The endowment, worth $1.3 billion when Swensen took over in 1985, is now worth $42.3 billion and covers about a third of the university’s annual budget. That rises to 58% if the medical school, which gets grants and clinical income funding, is excluded.
Swensen, who died last May, showed that there were “more colours to paint the portrait with”, says Ahmed Husain, head of family offices and endowments at Neuberger Berman in London. “Initially he was ridiculed.” Cryptocurrencies and frontier emerging markets are the new asset classes where an open mind is needed now, Husain says. Around 5% of endowment offices now have some exposure to cryptocurrencies such as bitcoin and ethereum, he says, with some endowments seeing crypto exposure as a way to hedge their exposure to gold.
He points to the fact that only 21 million bitcoins will ever exist as underpinning the scarcity value that supports gold’s appeal. The mistrust of official currencies which also supports gold makes cryptocurrencies a logical complement for such investors, he adds.
Neuberger Berman manages money for high-end endowments, typically with assets above $1 billion, and sources other fund managers where appropriate. There has been a trend for endowments to invest in illiquid markets such as private debt, private equity and venture capital, and this is likely to continue, Husain says. There is “more alpha in private markets”.
Small is beautiful
The Yale endowment fund’s report for 2020 says that the framework for investment decisions rests on mean-variance analysis, as developed by Nobel laureates James Tobin and Harry Markowitz. Statistical techniques are used to combine expected returns, variances and covariances of assets. Qualitative considerations also play an important part. Quantitative measures, the report says, have difficulty incorporating factors such as market liquidity or the impact of low-probability events.

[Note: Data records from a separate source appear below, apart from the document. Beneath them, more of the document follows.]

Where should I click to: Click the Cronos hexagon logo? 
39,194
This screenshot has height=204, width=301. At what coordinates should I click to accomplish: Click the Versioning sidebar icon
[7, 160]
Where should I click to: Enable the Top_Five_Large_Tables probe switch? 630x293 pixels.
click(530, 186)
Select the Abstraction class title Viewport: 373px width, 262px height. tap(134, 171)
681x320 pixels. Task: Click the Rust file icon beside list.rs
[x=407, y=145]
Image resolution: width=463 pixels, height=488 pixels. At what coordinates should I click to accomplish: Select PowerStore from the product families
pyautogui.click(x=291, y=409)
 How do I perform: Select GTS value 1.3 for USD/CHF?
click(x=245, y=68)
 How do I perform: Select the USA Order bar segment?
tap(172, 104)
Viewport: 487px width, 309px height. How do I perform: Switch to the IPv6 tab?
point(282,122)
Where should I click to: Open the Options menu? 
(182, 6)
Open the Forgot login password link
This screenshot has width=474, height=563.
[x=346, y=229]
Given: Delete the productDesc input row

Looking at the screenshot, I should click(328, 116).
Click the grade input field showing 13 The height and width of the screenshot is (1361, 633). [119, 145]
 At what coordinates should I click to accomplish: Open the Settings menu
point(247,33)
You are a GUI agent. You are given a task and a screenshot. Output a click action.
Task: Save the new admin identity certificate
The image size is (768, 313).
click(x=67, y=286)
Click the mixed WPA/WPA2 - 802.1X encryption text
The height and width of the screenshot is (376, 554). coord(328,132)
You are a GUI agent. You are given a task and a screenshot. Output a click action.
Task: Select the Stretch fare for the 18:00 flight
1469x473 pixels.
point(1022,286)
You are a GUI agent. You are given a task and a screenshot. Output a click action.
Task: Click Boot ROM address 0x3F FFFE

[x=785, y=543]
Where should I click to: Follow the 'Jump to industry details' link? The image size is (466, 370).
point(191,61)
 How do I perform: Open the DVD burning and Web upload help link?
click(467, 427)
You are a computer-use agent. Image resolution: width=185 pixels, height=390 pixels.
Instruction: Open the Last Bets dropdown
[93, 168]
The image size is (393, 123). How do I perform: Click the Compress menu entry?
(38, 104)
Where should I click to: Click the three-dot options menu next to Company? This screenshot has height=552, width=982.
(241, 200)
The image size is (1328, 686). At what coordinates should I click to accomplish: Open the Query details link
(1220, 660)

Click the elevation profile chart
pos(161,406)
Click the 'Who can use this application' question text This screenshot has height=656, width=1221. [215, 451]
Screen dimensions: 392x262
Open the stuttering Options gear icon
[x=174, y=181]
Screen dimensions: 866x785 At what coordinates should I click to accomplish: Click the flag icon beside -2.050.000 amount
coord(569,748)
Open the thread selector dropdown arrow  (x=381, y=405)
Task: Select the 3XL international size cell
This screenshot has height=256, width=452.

The fund defines eight asset classes in terms of the differences in their expected response to economic growth, inflation or interest rate changes. It targets a minimum allocation of 30% to market-insensitive assets and seeks to limit illiquid assets, such as venture capital, leveraged buyouts, real estate and natural resources, to 50% of the portfolio. The university’s vulnerability to inflation means that fixed income gets a low weighting. More than 90% of the fund is intended to be invested in assets that produce “equity-like” returns.
The asset allocation targets for 2021 were 23.5% each for absolute return and venture capital, 17.5% in leveraged buyouts, 11.75% in non-US equities, 9.5% in real estate, 7.5% in bonds and cash, 4.5% in natural resources and just 2.25% in US equities.
Even in US stocks, Yale pursues an active strategy, believing that outperformance is possible.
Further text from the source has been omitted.